This afternoon, while I was driving my son home from archery practice, I heard “Pumped-Up Kicks” come on the radio. If you’re not familiar with the song, it’s by Foster the People and it’s about getting into the mind of a teenager with mental illness who finds his father’s gun.
My familiarity with the song comes from two fronts: I remember hearing it when it first started making the rounds in 2011/2012, and it was used as a reference when my students performed the award-winning play Lockdown (Douglas Craven) last year. It has a good beat, satisfying metallic sound that feels a little influenced by Green Day, and it tackles a tough topic: the songwriter, Mark Foster, has said that he’s glad it sparked conversations about teen mental health.

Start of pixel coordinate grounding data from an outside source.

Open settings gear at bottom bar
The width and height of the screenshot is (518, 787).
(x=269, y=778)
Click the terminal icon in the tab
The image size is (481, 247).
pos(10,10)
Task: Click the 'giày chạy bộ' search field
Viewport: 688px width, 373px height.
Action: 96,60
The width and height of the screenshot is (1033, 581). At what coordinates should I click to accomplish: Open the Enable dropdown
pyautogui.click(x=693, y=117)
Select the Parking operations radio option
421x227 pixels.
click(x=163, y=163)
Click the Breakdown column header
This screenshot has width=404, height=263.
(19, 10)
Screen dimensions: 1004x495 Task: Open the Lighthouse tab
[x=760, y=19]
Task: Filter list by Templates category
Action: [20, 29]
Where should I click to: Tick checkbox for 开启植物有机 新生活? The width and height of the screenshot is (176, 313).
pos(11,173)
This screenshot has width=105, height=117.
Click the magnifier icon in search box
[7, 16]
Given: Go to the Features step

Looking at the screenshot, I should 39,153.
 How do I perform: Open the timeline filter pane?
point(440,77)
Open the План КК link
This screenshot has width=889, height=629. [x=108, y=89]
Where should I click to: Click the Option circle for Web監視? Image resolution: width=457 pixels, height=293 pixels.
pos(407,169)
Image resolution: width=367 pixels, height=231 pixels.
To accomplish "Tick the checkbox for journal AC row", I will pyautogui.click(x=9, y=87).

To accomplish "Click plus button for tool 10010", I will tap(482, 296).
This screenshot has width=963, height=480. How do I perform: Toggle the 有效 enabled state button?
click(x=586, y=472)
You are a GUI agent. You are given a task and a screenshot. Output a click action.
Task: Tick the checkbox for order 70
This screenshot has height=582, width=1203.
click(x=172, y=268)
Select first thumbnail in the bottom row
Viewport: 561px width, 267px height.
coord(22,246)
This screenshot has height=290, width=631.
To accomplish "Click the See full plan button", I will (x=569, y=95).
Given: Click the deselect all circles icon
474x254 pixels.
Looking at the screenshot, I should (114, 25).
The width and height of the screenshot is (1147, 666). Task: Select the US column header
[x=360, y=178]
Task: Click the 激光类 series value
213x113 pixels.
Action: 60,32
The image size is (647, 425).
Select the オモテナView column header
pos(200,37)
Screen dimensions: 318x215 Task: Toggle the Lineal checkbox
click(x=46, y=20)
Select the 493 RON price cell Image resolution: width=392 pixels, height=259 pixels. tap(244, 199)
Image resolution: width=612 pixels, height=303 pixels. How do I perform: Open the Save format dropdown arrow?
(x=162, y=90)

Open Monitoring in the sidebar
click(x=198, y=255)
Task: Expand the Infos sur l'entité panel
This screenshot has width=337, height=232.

So it really pissed me off that two words were blanked out of the song: “gun” and “bullet”.
I get it. I understand the desire for censorship, the need to protect young people from trouble, to avoid offending survivors of violence and families of victims. After the Sandy Hook shooting, the song was pulled from most radio stations for a while, just as the Tragically Hip’s “New Orleans is Sinking” stopped being played for a while after Hurricane Katrina.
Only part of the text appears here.